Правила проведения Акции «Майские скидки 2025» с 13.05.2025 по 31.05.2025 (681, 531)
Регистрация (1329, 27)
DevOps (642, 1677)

--

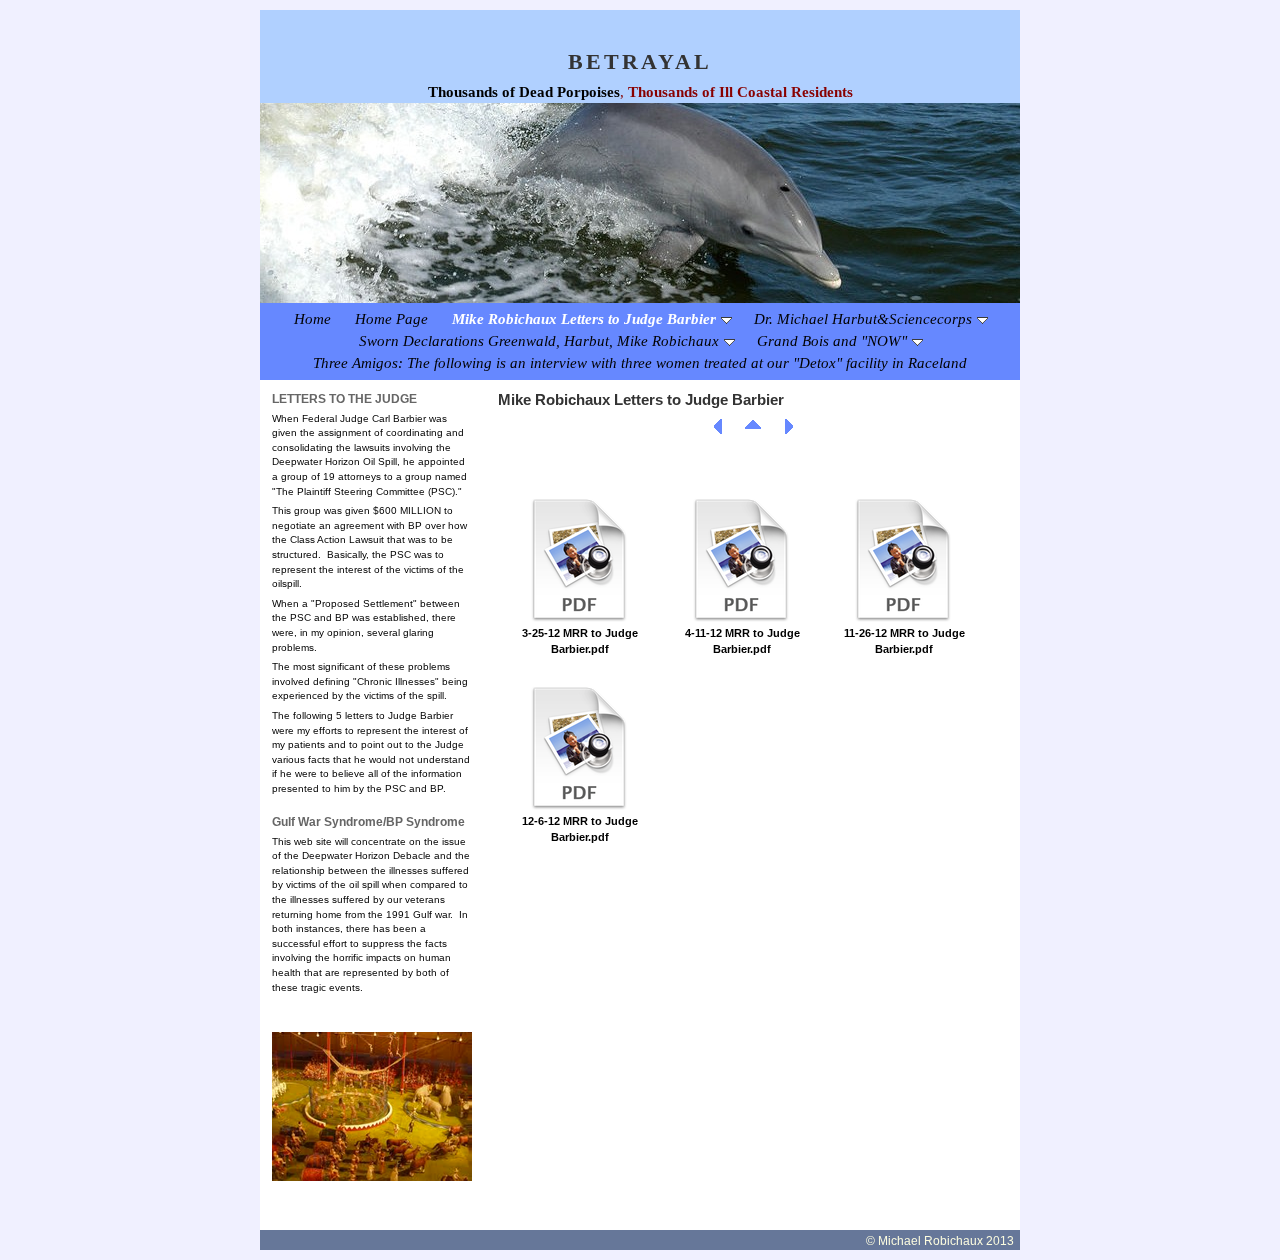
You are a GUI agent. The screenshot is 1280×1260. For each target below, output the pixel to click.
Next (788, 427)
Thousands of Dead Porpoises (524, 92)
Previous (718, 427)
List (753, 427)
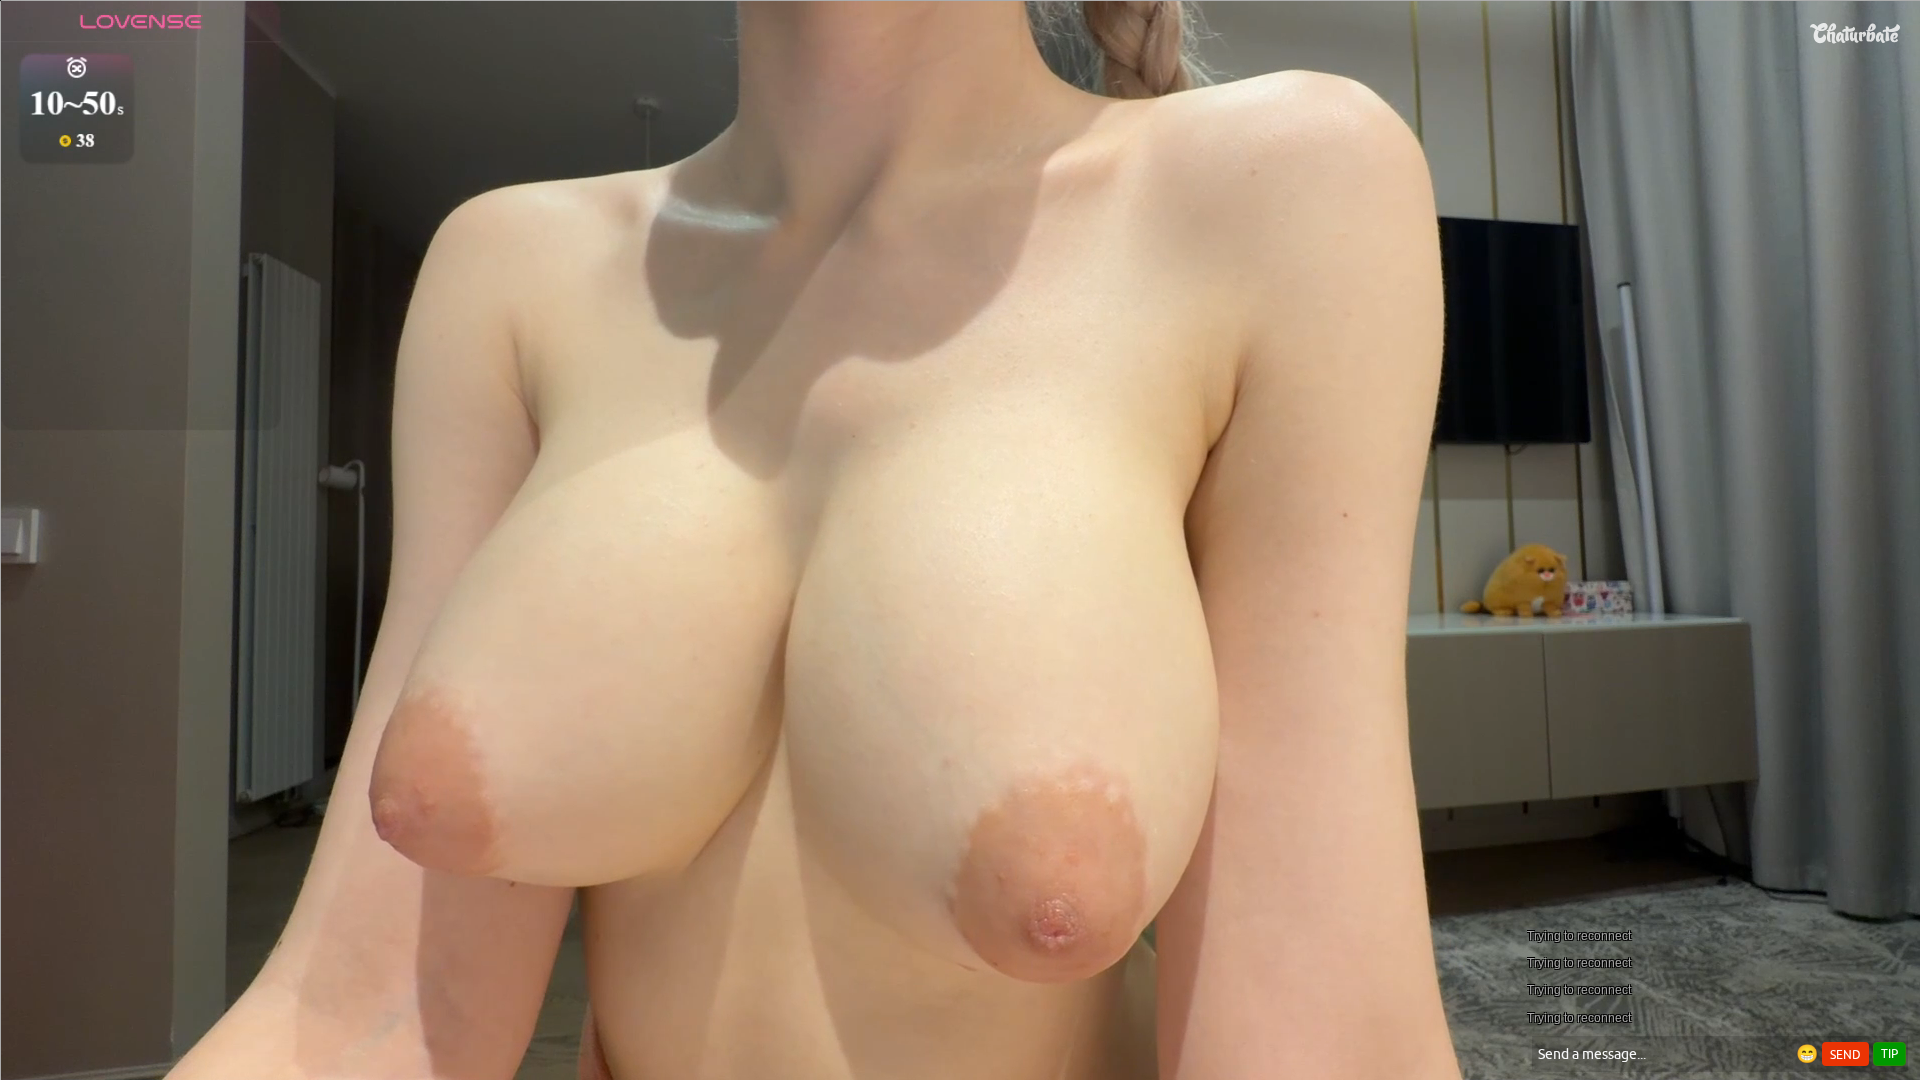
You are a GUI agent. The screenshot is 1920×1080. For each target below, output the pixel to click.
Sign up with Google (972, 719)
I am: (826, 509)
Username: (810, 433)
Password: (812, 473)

==

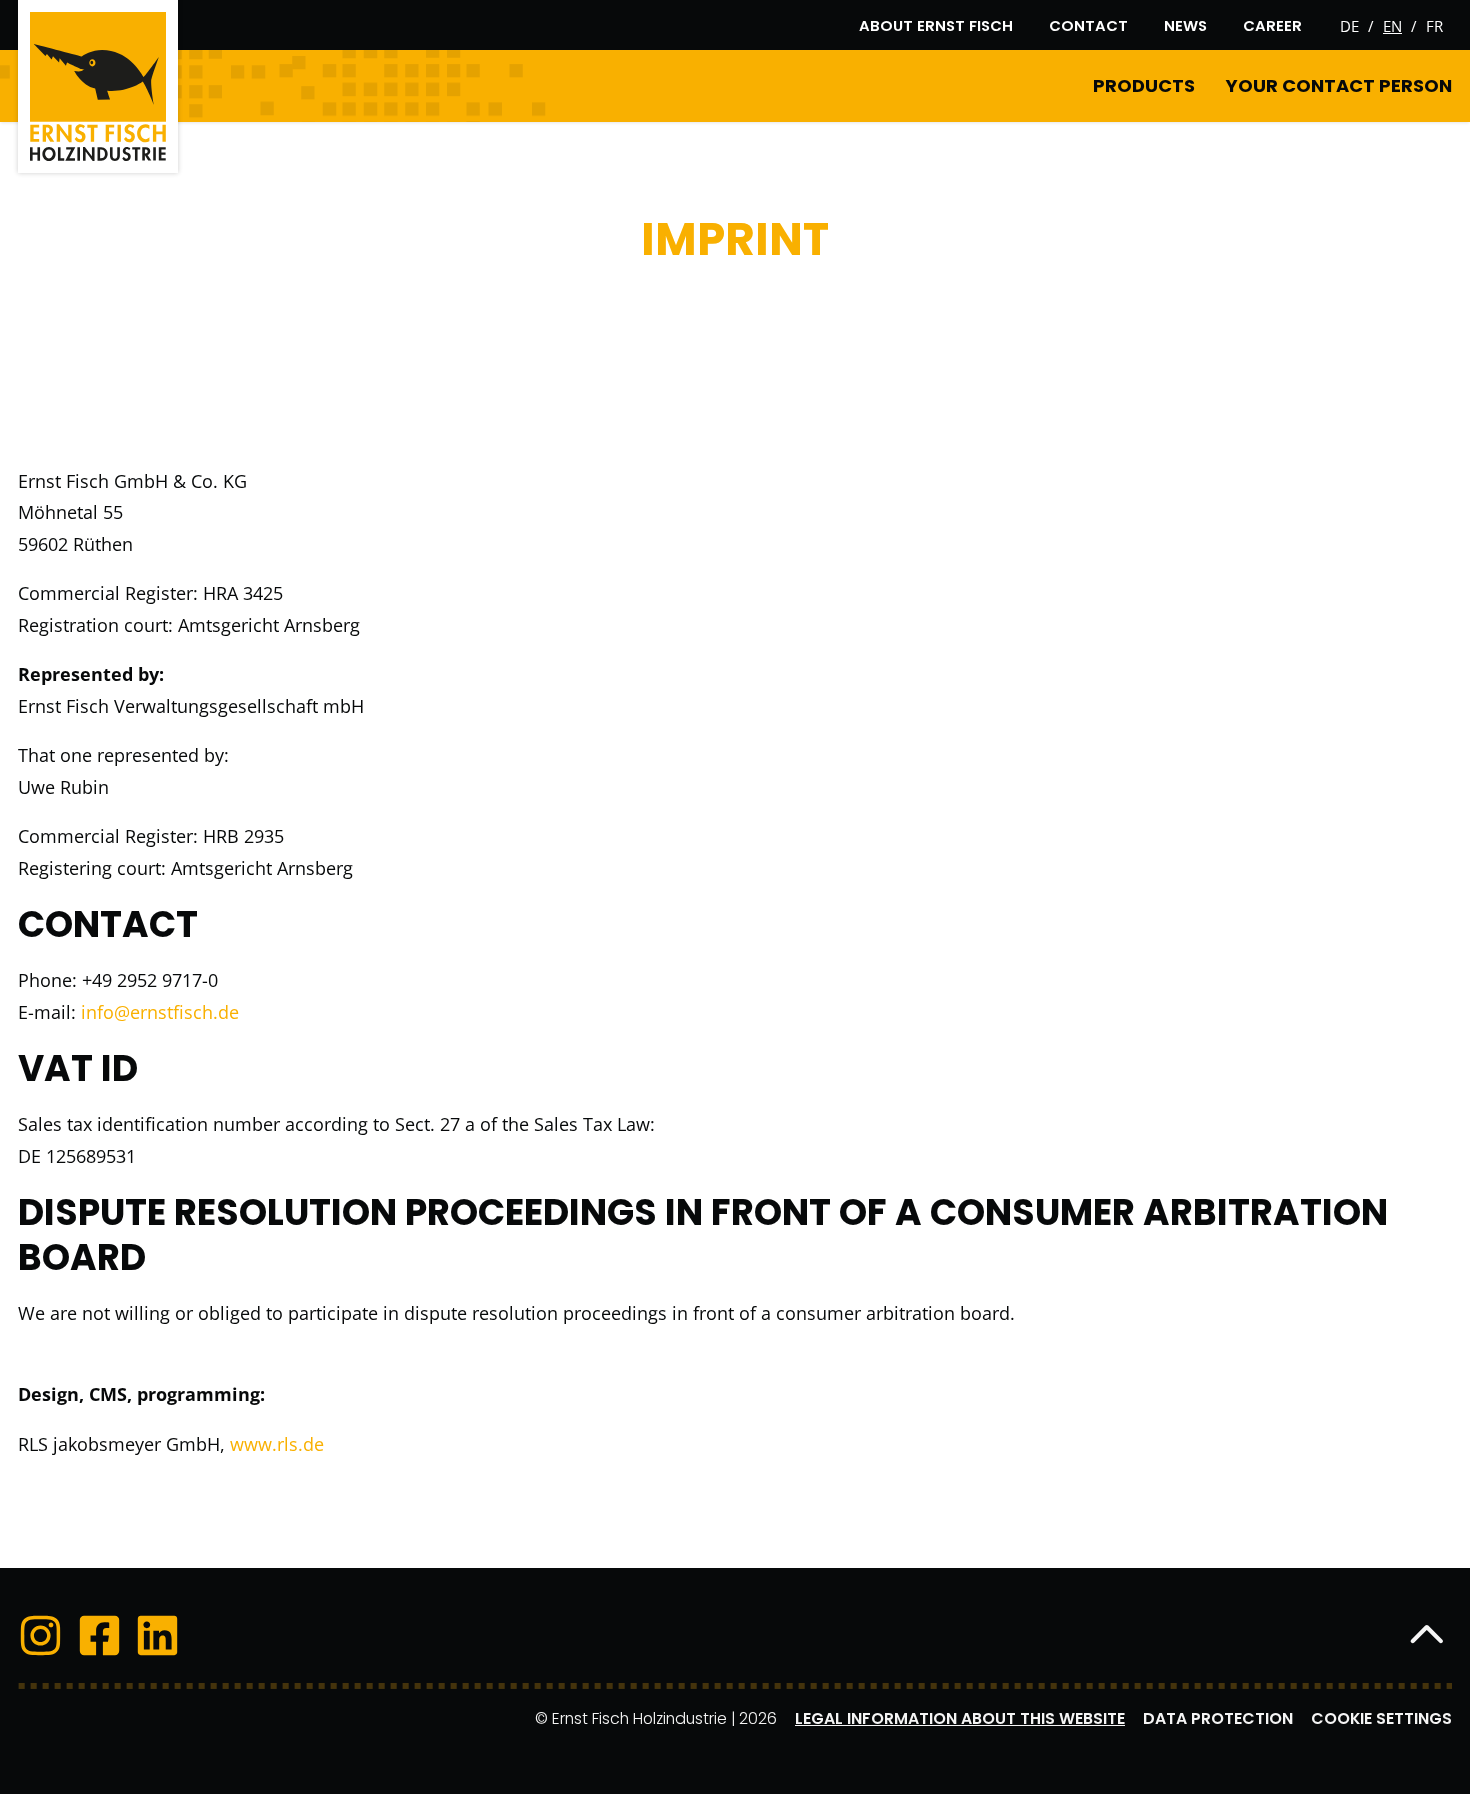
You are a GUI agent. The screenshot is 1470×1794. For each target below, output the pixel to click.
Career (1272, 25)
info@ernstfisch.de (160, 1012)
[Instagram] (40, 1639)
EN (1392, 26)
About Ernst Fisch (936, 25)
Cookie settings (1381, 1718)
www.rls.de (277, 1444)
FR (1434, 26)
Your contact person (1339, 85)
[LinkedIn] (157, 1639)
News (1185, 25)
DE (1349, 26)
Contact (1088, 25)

### Exercise details
Only the lines above from the one with "You are a GUI agent. The screenshot is 1280×1260." up to and including the one with "List (753, 427)" should be repeated, exactly as written.

### Solution to this problem
You are a GUI agent. The screenshot is 1280×1260. For each target below, output the pixel to click.
Next (788, 427)
Thousands of Dead Porpoises (524, 92)
Previous (718, 427)
List (753, 427)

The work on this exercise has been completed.